After the Beirut Explosion, Disaster Capitalism Has Lebanon in Its Sights
The explosion that devastated Beirut was an indictment of the parties that have misruled Lebanon for decades. Now, however, those parties are using the disaster as a pretext to deepen neoliberal policies, with French leader Emmanuel Macron and the IMF egging them on.

A car crushed by debris from a building, damaged by the explosion on August 5 in Beirut, Lebanon. (Marwan Tahtah / Getty Images)

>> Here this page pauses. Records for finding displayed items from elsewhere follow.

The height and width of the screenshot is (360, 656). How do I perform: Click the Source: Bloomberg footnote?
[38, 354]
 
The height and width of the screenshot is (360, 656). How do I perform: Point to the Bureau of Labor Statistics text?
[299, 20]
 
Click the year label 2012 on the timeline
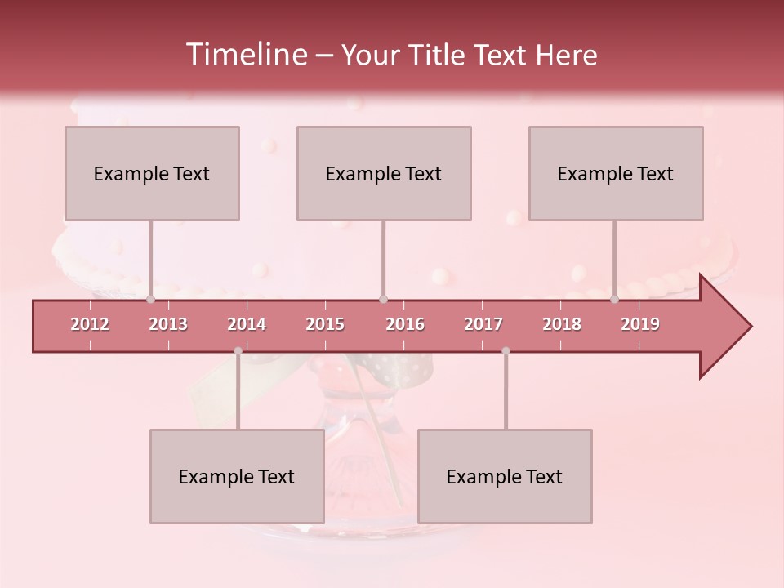[x=90, y=324]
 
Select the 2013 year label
[x=168, y=324]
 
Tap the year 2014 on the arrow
[x=247, y=324]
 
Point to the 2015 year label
[x=325, y=324]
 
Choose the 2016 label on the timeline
[x=405, y=324]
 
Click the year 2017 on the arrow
[x=483, y=324]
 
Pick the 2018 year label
[x=562, y=324]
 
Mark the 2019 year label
[x=640, y=324]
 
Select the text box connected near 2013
[x=152, y=173]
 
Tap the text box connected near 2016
[x=384, y=173]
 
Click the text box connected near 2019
[x=616, y=173]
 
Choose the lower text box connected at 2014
[x=237, y=476]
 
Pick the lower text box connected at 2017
[x=505, y=476]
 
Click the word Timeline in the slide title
[x=246, y=55]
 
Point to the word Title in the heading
[x=441, y=56]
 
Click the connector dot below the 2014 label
[x=238, y=351]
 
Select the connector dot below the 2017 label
[x=506, y=351]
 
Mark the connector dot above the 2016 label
[x=383, y=300]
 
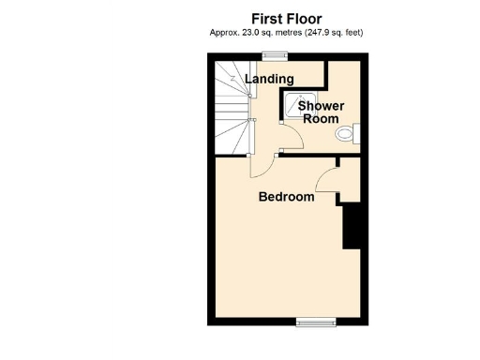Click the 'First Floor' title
pos(287,18)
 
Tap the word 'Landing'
pos(269,80)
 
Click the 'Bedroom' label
pos(286,197)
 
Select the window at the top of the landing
pos(275,53)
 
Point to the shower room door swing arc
pos(293,139)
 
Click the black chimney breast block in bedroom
pos(354,227)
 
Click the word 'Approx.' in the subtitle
pos(225,33)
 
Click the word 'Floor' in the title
pos(305,18)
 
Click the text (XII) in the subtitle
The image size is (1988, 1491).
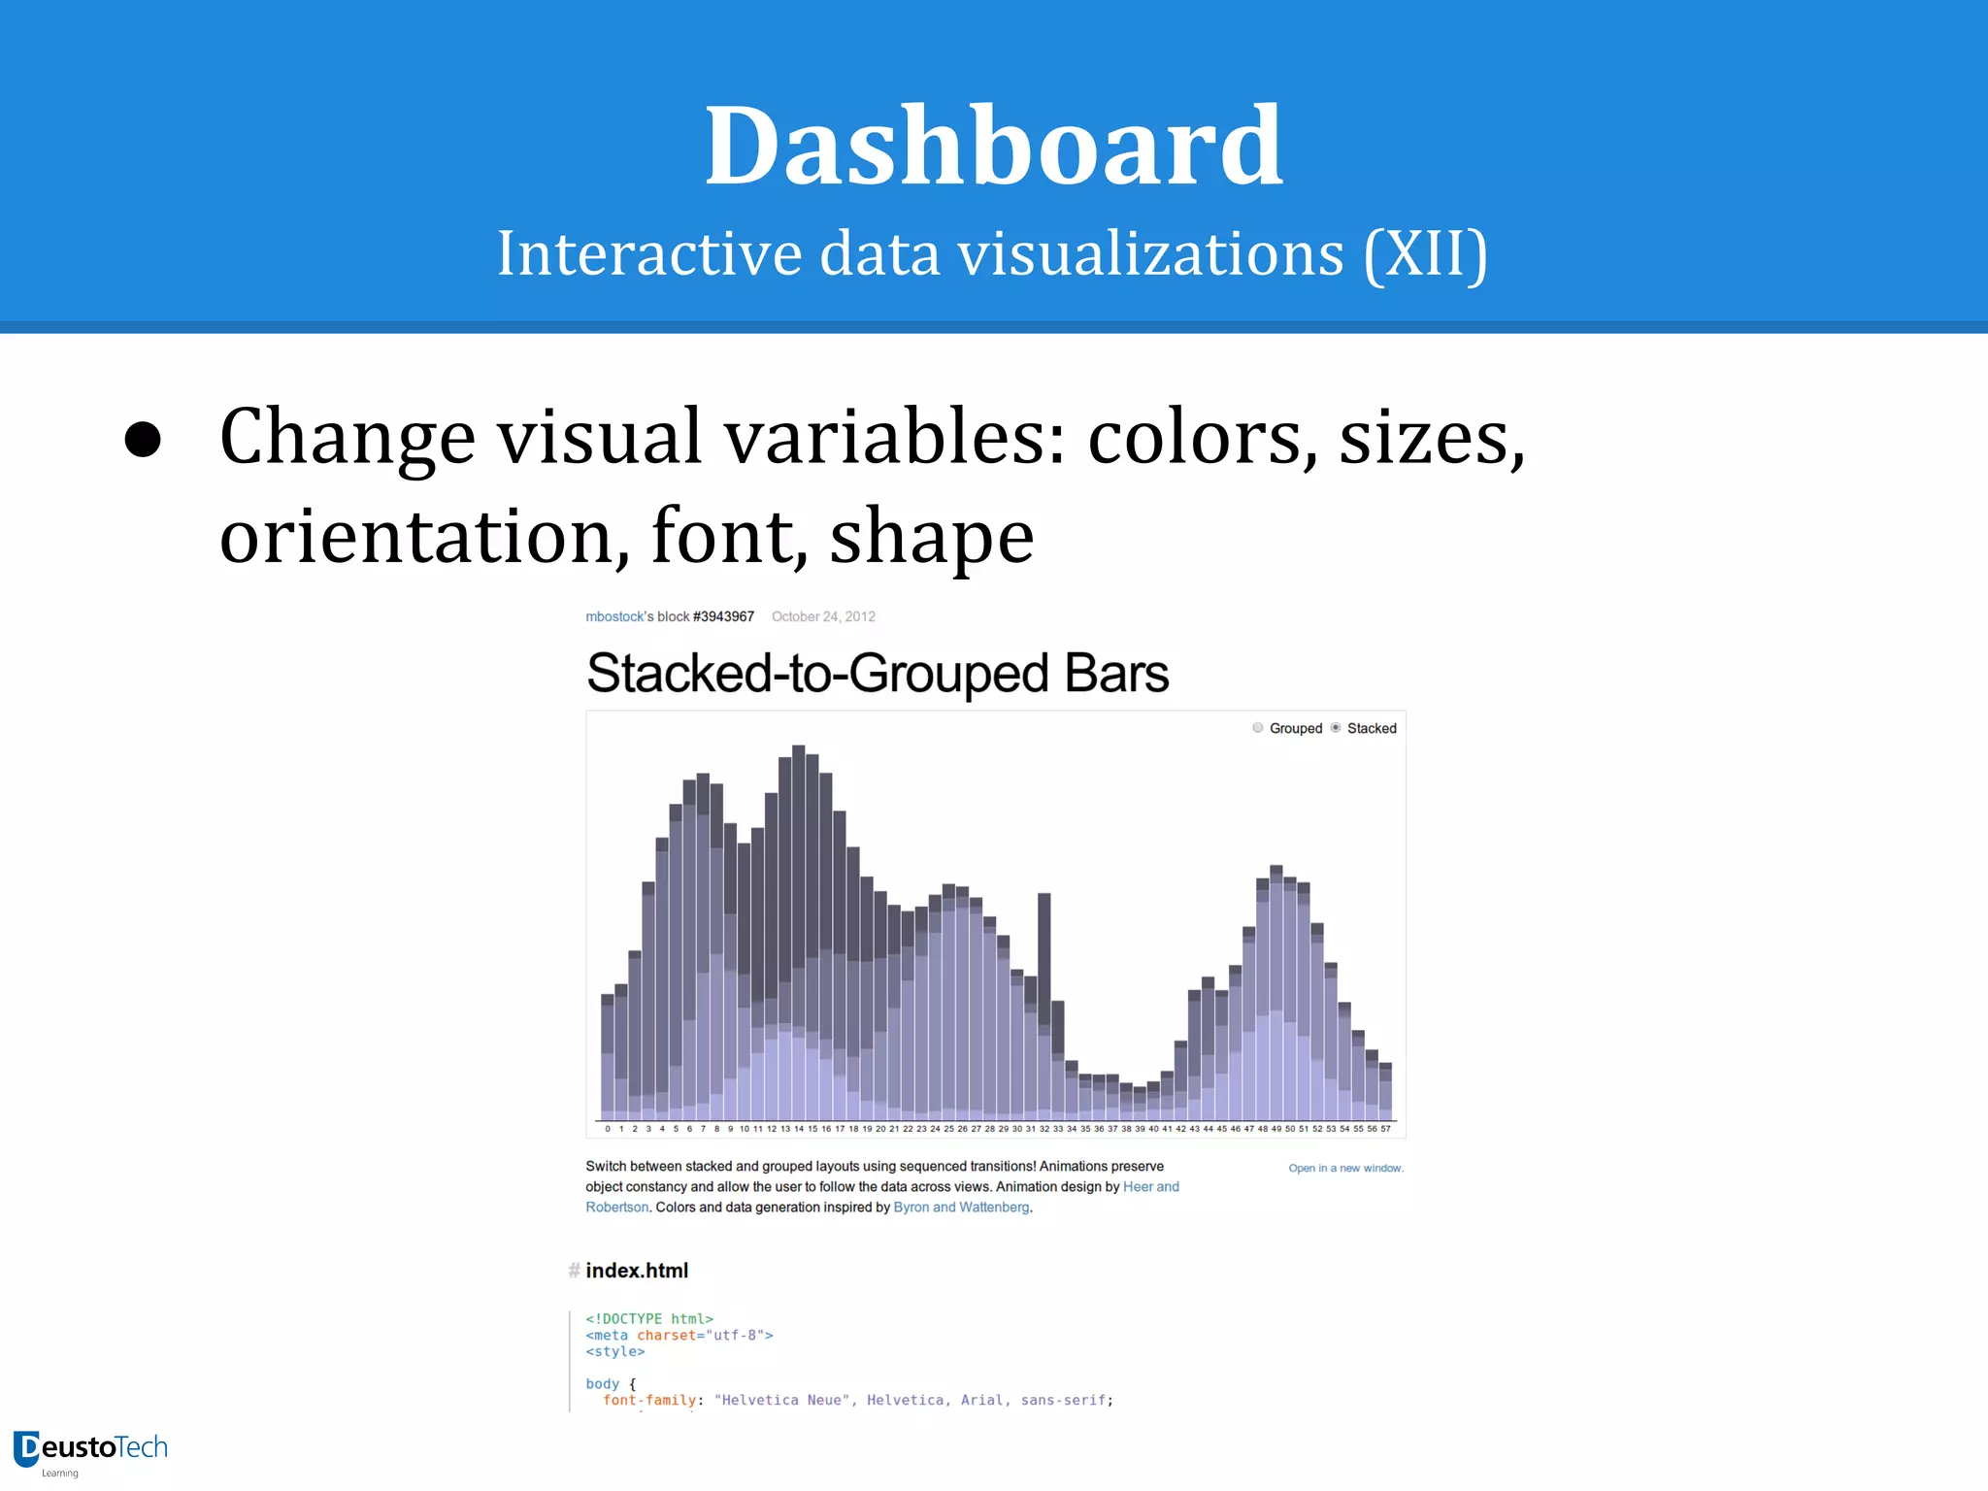pyautogui.click(x=1425, y=254)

On August 4, 2020, an explosion of unprecedented magnitude in Lebanon’s history occurred in the port of Beirut. It left more than 180 people dead, including Lebanese, Syrians, and other nationalities; more than 6,500 injured and 300,000 homeless. Dozens of people also remain missing, and entire districts of the Lebanese capital have been devastated.
The explosion devastated large parts of the port of Beirut, which received more than 70 percent of the value of the country’s imported goods in 2019. It also destroyed Lebanon’s strategic grain reserve. The material damage amounts to billions of dollars: the Lebanese authorities have put forward an estimate of $15 billion.
A Deepening Crisis
The explosion has made an already dire socio-economic situation unimaginably worse, after the economic crisis which developed in October 2019 and the effects of the pandemic. The pandemic drove the poverty rate to around 55 percent and increased unemployment to over 35 percent.